At the Vascular Annual Meeting, he reiterated his support for simulator training, and discussed the success of the aviation model of simulation in detail.
The Case for Simulation
If adopting simulation is all but inevitable, how best to do it? The dainty morsels vs. pig-in-a-python approach was at the crux of a debate held at the Vascular Annual Meeting session. On the pro-simulation side, Dr. Alan B. Lumsden of the Methodist DeBakey Heart and Vascular Center, Houston, saw simulation as "the wave of the future."
Dr. Lumsden was adamant in saying that the costly, high-fidelity virtual reality systems are not what simulation training for residents should be about. He used CPR dummies as an example of one of the most effective simulators. These cost "about a hundred bucks a pop," compared with some $250,000 systems, he noted, adding that almost every senior vascular surgeon beside him on the podium learned how to do endovascular procedures on foam rubber iliac and aortic stenosis models (including his debate adversary, Dr. Michael S. Makaroun).
"The question is not whether simulation is valid, but the question is whether we as vascular surgeons can figure out how to take what we have learned and learn how to apply that [to simulations]." His major point was that there should be a focus on simulation and how to standardize its use. He indicated that in single tasks, simulation could be made ideal, such that eventually "we should be all doing the procedure in the exact same way," and he gave the example of groin puncture to access a femoral vessel as one good place to start.
Dr.
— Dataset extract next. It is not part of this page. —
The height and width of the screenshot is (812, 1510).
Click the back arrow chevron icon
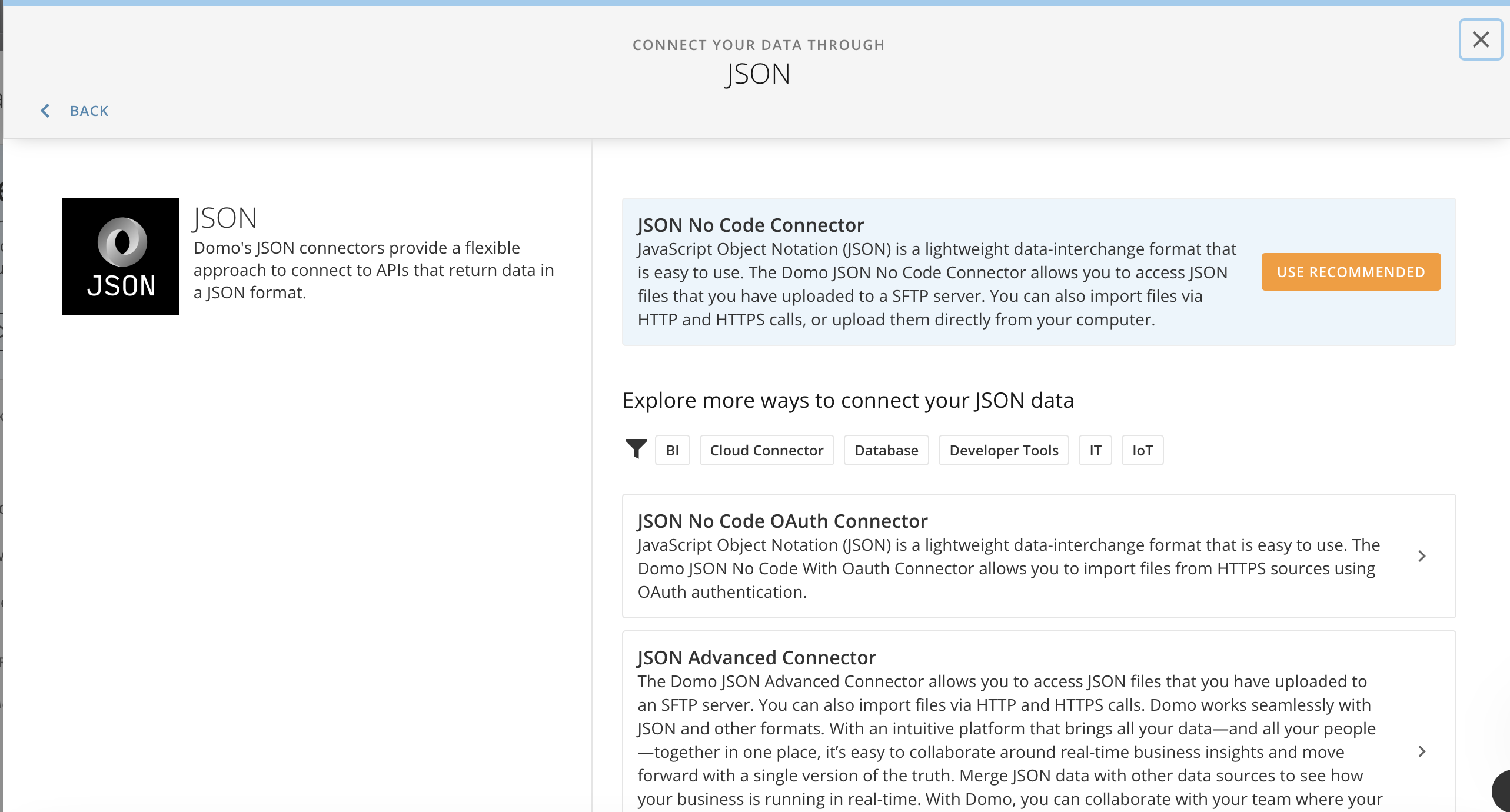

Lumsden also pointed out the critical validity of simulation for team training. He used the example of extracorporeal membrane oxygenation (ECMO) training simulation, and said that much could be learned from the Fundamentals of Laparoscopic Surgery program, a simulation program required in order to get certification and graduate in a general surgery residency. The system includes a kit that allows surgeons to practice at home and online to learn skills, he said.
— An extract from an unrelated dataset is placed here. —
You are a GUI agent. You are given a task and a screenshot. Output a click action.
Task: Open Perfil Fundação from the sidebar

"We need to build ‘Fundamentals of Endovascular Surgery,’ " he asserted. "We can do this and do it relatively easily and relatively cheaply. ... It’s not debatable as to whether this is of value. It’s debatable whether we can figure out how to do it and institute it into vascular surgery on a daily basis."
A Global Concern
Just what level of simulation is appropriate is an international question, and a recent analysis of how best to expand the use of simulation in open vascular surgical training was presented by Dr. Vikas A. Pandey and Dr. John H.N. Wolfe of the Imperial College Healthcare NHS Trust, London. In a recent article, they discussed one major issue in simulation that has created considerable concern in the vascular community especially – the comparative ease of simulating endovascular and laparoscopic approaches (which can be simulated using a two-dimensional imaging approach, and is one of the driving forces behind the simulation movement) as compared with open surgery, which requires a three-dimensional field to be representative of the procedure and is much more difficult to simulate effectively (J. Vasc. Surg. 2012 [doi: 10.1016/j.jvs.2012.04.015]).
Dr. Pandey and Dr. Wolfe indicated that a wide range of simulators exist for all aspects of vascular surgical training, and that these vary in complexity and price, from simulators suitable for use at home or in a local skills laboratory to those that can only be practically implemented at a regional skills center.
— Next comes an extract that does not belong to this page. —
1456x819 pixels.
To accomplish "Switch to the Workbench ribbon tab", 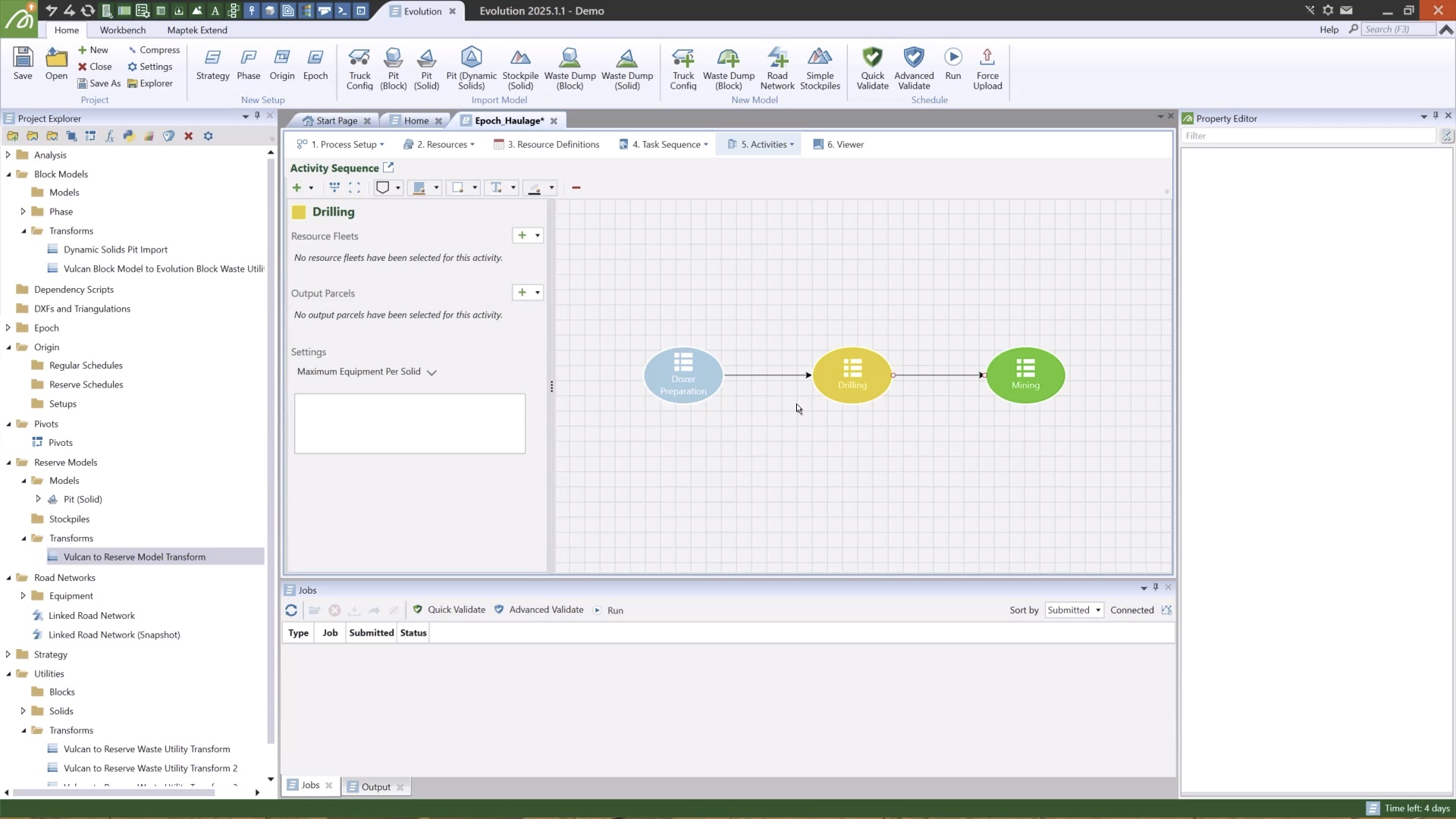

But even the latter are not the highest levels of simulation required. The authors suggested that higher levels of simulation training require more stringent considerations. "Where surgical procedures are not commonly performed or expertise is required for a new innovation, it is more appropriate to have national or internationally based workshops under the auspices of surgical boards or societies," they wrote.
Finding consensus on the best method for implementing simulation-based training in a surgical curriculum also remains a thorny subject. Dr. Zevin and his colleagues from the United States reported on their attempt to achieve international consensus. They used an iterative, online Delphi survey to develop a consensus among 24 international experts with training ranging from general surgery to vascular surgery. The final framework agreed upon for resident training was the need for predevelopment analysis of trainees; cognitive, psychomotor, and team-based simulation training; and methods of curriculum validation, evaluation, and improvement. A consensus was also reached by greater than 80% on the need for simulation for maintenance of training.